Stored items:

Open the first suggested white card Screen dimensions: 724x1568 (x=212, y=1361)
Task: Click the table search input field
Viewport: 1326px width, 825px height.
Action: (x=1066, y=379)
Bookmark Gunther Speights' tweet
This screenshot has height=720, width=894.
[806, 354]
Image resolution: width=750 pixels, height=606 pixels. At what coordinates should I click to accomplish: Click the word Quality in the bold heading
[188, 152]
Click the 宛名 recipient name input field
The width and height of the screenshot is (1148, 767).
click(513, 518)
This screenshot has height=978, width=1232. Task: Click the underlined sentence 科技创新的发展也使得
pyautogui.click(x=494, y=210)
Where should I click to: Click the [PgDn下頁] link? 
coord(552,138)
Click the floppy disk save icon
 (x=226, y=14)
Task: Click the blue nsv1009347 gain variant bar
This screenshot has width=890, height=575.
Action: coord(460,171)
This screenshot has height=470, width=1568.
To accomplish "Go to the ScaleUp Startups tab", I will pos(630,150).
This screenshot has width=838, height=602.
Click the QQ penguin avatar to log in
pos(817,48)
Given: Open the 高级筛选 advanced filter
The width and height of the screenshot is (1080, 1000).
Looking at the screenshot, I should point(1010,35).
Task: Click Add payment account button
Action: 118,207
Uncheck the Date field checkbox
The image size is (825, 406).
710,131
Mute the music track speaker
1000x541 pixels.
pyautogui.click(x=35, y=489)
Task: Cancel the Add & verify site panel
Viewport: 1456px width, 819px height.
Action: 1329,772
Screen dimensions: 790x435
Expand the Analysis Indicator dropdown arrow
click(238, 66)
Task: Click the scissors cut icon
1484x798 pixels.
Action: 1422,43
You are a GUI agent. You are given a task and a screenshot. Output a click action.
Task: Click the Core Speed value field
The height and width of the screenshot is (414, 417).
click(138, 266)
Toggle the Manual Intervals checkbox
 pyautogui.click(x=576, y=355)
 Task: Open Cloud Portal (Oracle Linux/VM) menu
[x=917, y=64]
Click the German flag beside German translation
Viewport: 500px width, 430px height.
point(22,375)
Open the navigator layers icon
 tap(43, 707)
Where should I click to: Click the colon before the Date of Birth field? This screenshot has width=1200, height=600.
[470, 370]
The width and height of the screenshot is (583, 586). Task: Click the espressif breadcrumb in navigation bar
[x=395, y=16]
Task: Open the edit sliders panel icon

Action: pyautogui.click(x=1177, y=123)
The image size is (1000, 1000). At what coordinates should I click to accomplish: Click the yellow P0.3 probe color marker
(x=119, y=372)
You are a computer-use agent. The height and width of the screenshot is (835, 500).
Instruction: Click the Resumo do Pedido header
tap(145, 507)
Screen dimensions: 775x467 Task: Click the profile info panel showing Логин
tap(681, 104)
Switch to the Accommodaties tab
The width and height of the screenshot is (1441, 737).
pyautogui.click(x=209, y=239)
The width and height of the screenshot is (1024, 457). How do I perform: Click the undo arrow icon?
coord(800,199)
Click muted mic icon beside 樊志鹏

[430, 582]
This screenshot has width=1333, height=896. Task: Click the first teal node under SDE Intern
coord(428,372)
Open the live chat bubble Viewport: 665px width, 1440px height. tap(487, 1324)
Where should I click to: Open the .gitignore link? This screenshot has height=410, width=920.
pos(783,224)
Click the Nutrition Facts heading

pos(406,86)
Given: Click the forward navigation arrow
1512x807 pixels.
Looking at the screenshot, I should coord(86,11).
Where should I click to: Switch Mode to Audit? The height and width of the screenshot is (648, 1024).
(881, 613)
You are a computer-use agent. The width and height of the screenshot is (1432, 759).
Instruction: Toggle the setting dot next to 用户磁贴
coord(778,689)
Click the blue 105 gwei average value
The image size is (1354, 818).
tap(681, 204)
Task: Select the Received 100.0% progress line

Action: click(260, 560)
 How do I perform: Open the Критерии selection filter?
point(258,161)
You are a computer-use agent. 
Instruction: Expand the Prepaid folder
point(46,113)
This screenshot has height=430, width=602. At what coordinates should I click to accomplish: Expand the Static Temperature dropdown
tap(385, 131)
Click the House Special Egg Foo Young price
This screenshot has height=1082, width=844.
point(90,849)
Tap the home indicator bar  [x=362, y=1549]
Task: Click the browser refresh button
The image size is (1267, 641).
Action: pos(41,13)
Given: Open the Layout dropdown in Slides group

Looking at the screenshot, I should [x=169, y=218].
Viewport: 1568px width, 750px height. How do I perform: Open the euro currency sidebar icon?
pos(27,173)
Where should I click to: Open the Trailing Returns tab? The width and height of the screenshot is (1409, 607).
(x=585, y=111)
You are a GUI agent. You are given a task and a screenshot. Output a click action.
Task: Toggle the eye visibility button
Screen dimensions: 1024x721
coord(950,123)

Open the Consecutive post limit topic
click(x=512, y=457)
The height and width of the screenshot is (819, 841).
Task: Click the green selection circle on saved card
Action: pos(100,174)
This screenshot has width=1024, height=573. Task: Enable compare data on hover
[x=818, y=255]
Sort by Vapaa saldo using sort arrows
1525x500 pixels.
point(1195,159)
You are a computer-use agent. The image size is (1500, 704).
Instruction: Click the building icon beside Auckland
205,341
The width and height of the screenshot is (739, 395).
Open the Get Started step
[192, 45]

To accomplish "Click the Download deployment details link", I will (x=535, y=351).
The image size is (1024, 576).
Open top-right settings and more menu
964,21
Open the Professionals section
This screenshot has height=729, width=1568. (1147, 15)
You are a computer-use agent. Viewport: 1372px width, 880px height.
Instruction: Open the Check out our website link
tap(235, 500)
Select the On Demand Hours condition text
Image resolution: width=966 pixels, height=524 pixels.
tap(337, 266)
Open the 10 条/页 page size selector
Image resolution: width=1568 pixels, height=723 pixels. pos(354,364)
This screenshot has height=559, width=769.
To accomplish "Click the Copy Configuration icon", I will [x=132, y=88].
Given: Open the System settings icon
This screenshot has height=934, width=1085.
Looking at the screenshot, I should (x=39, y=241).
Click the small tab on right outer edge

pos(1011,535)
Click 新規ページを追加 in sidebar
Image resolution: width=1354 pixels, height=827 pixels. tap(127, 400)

▶ **Your assignment**
Determine how many lines in the data include "blue", and let the answer be that number alone.

▶ **Result of the task**
2